One exact copy of the listing, minus the images, is the required answer.

::::::

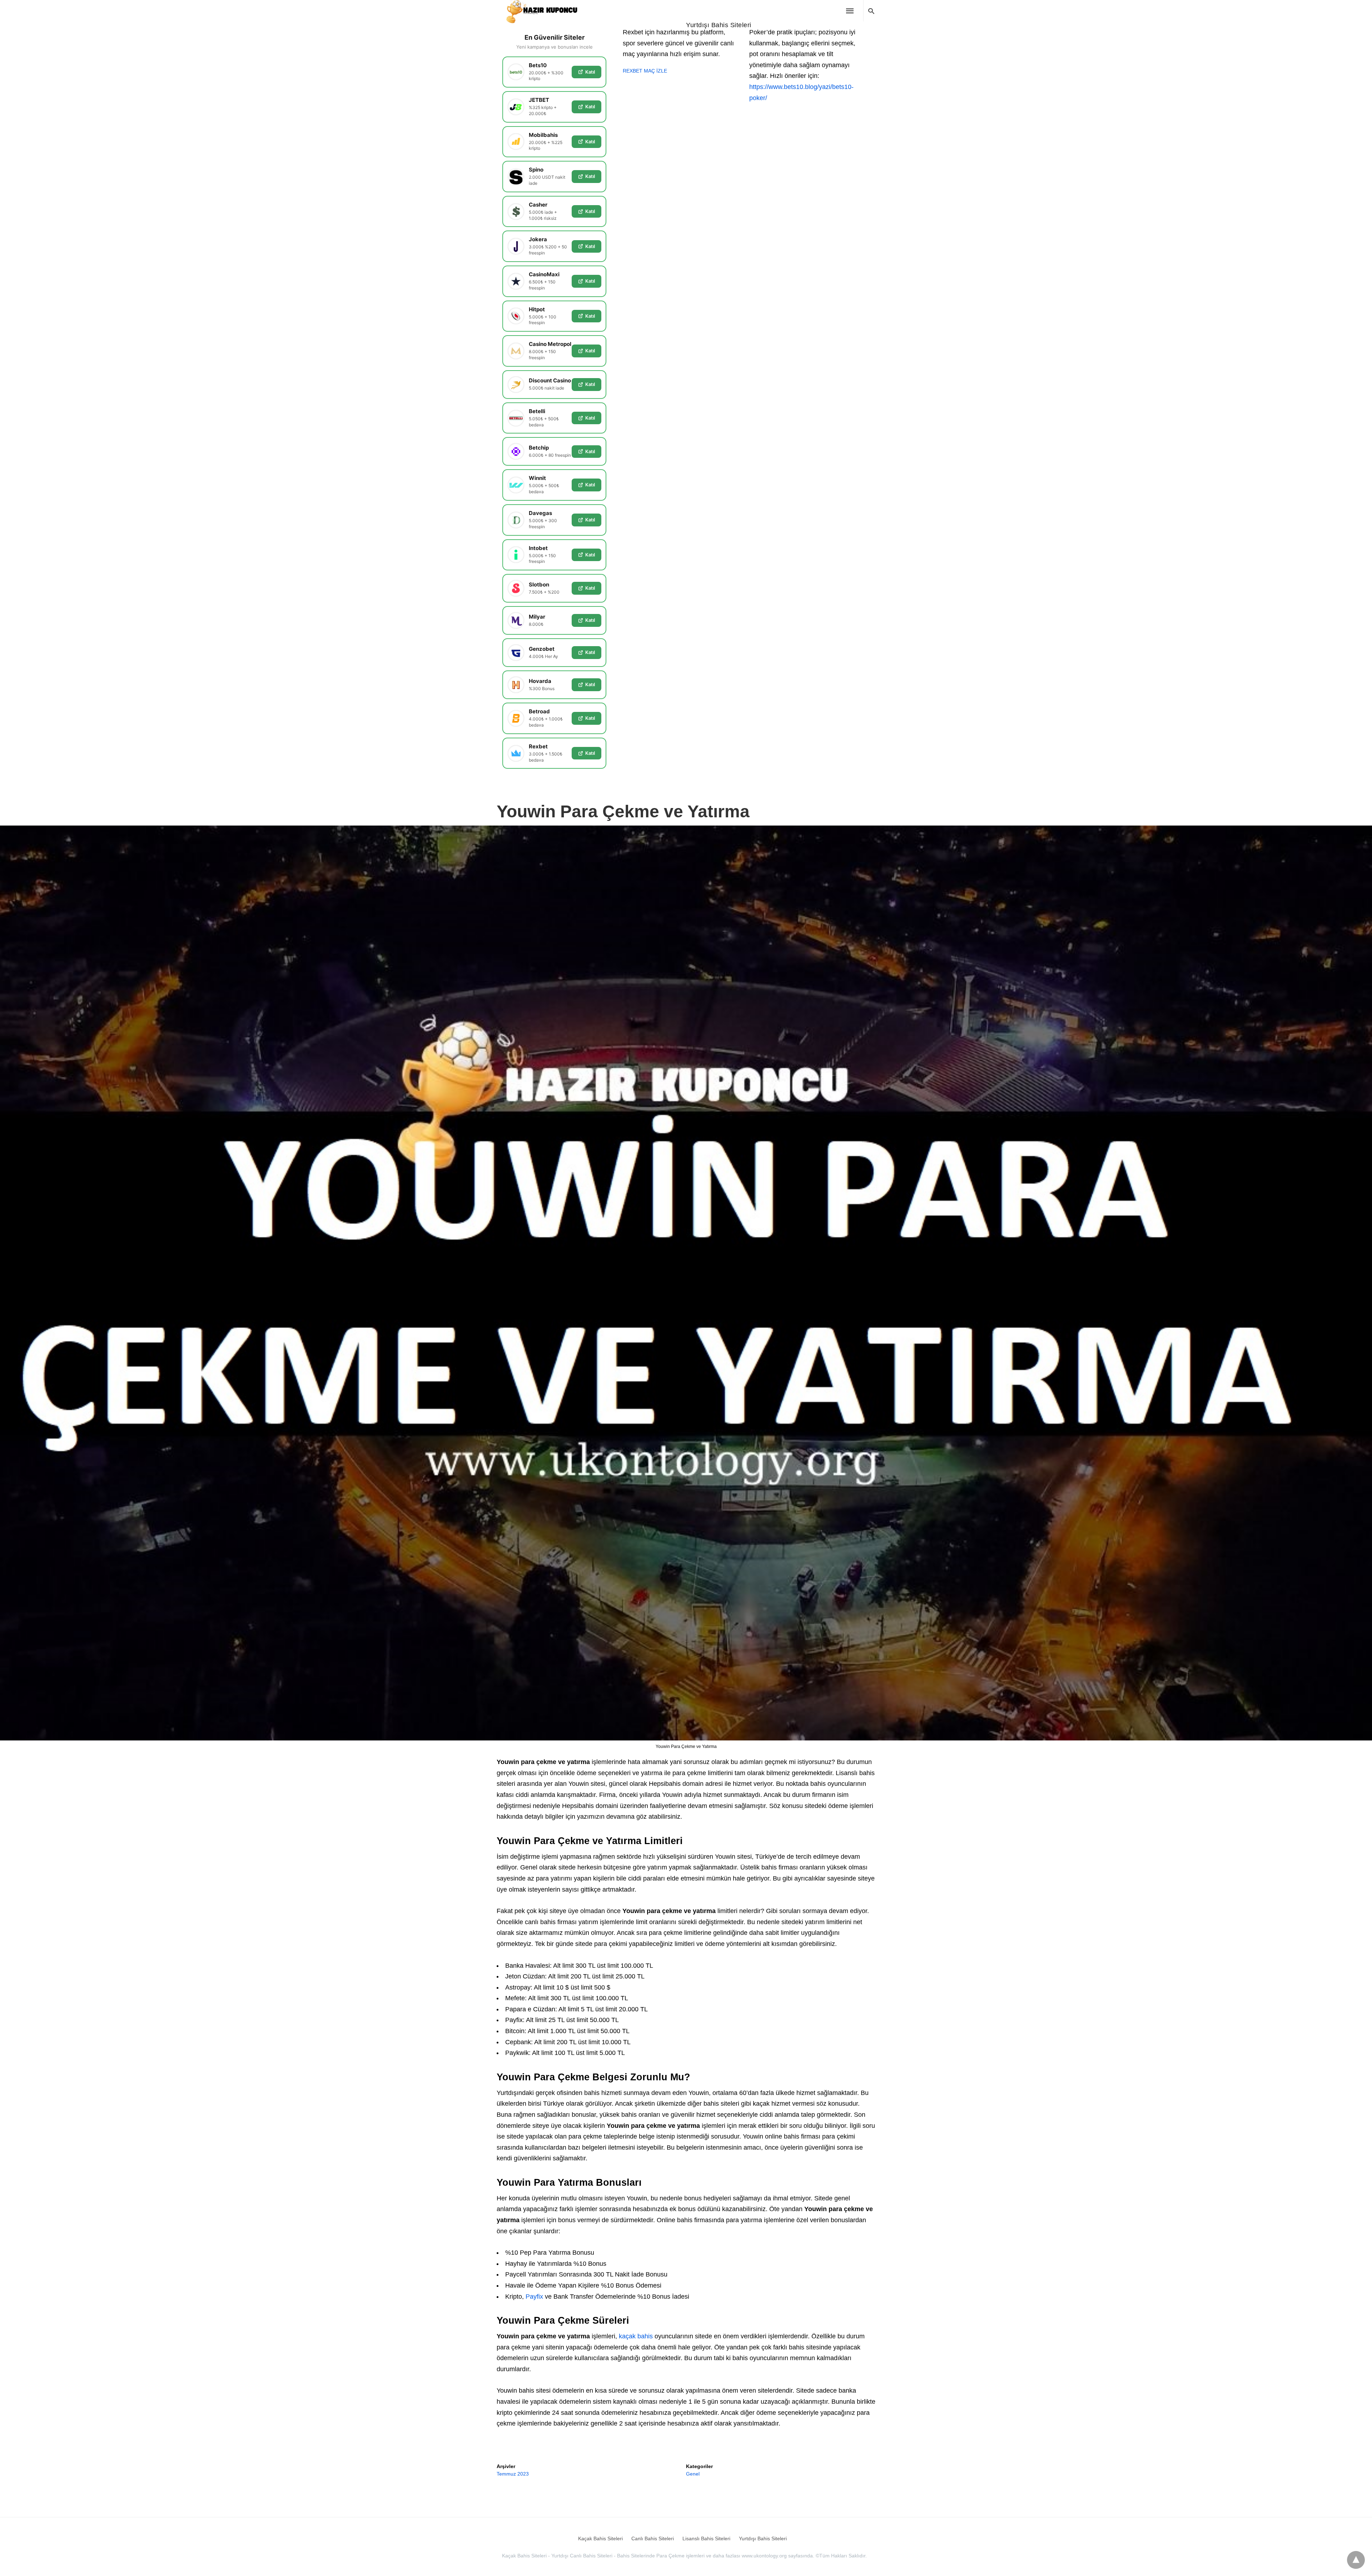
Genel (693, 2474)
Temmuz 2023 (513, 2474)
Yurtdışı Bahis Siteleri (718, 25)
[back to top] (1356, 2560)
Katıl (590, 72)
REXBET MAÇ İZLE (645, 71)
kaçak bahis (636, 2336)
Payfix (534, 2296)
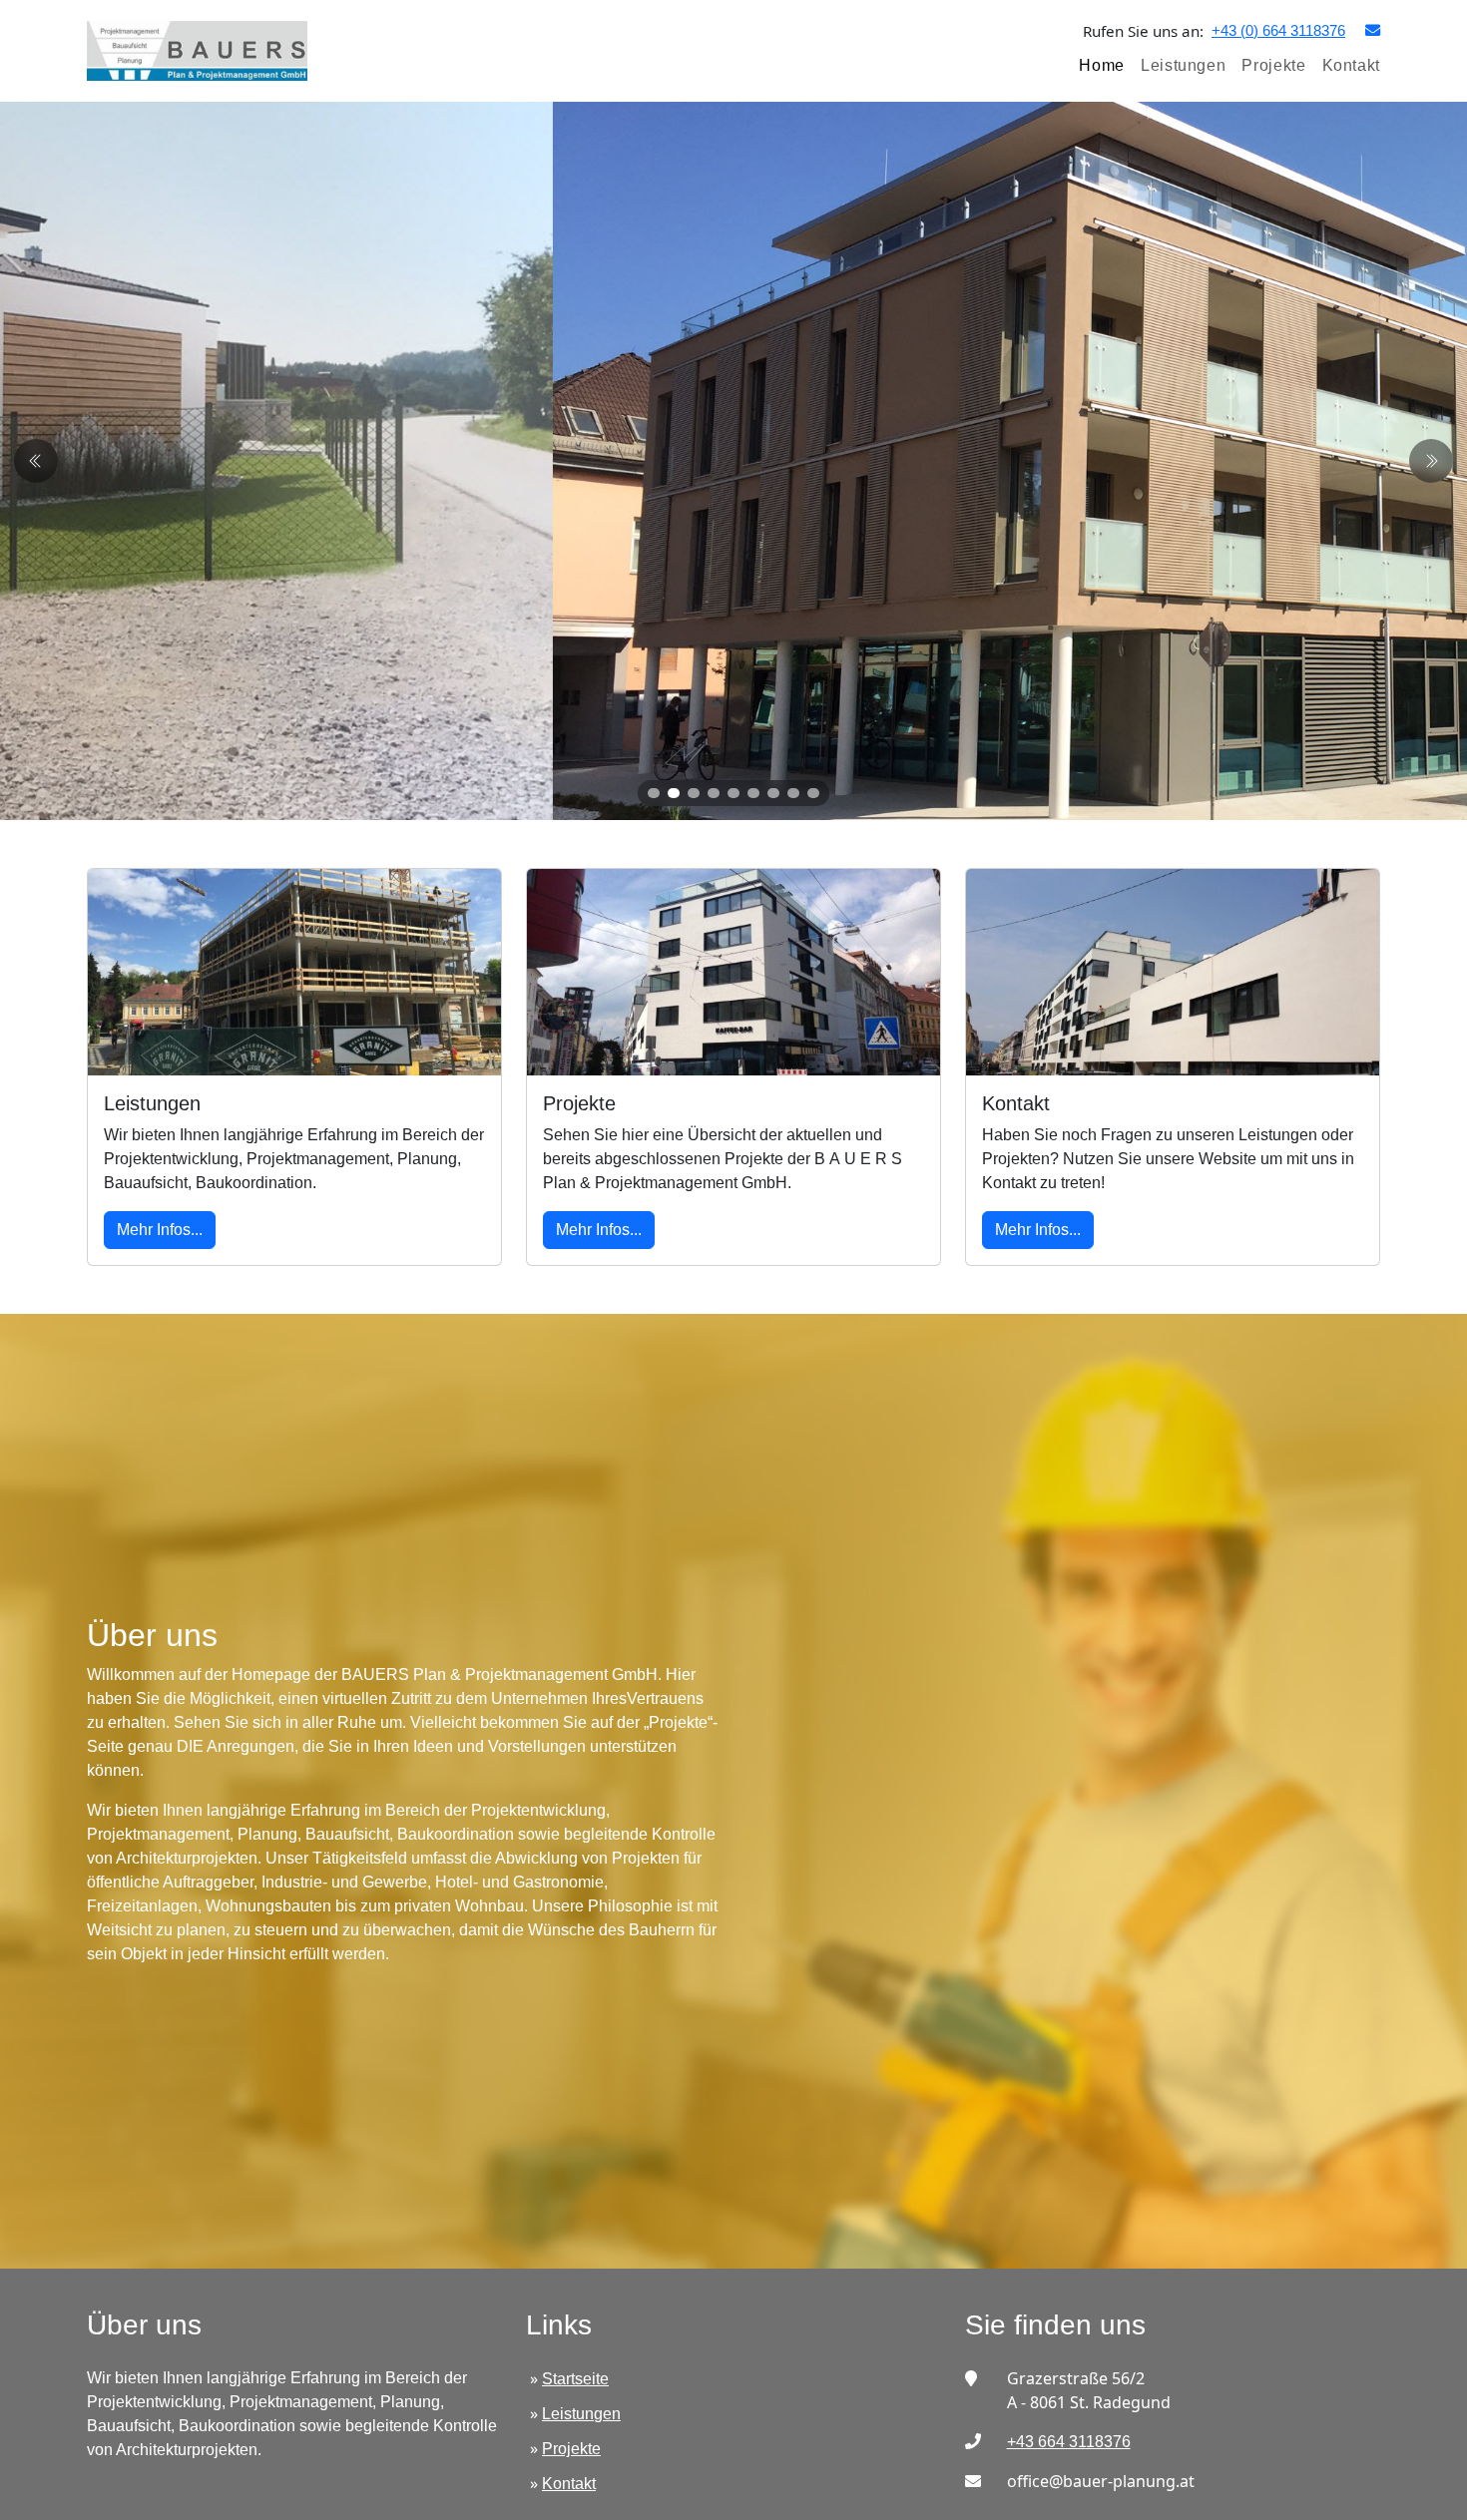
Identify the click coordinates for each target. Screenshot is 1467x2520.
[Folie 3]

::::::

[Output]
Genel (693, 2474)
Temmuz 2023 (513, 2474)
Yurtdışı Bahis Siteleri (718, 25)
[back to top] (1356, 2560)
Katıl (590, 72)
REXBET MAÇ İZLE (645, 71)
kaçak bahis (636, 2336)
Payfix (534, 2296)
Identify the click coordinates for each target. Screenshot is 1467x2520.
[Folie 3]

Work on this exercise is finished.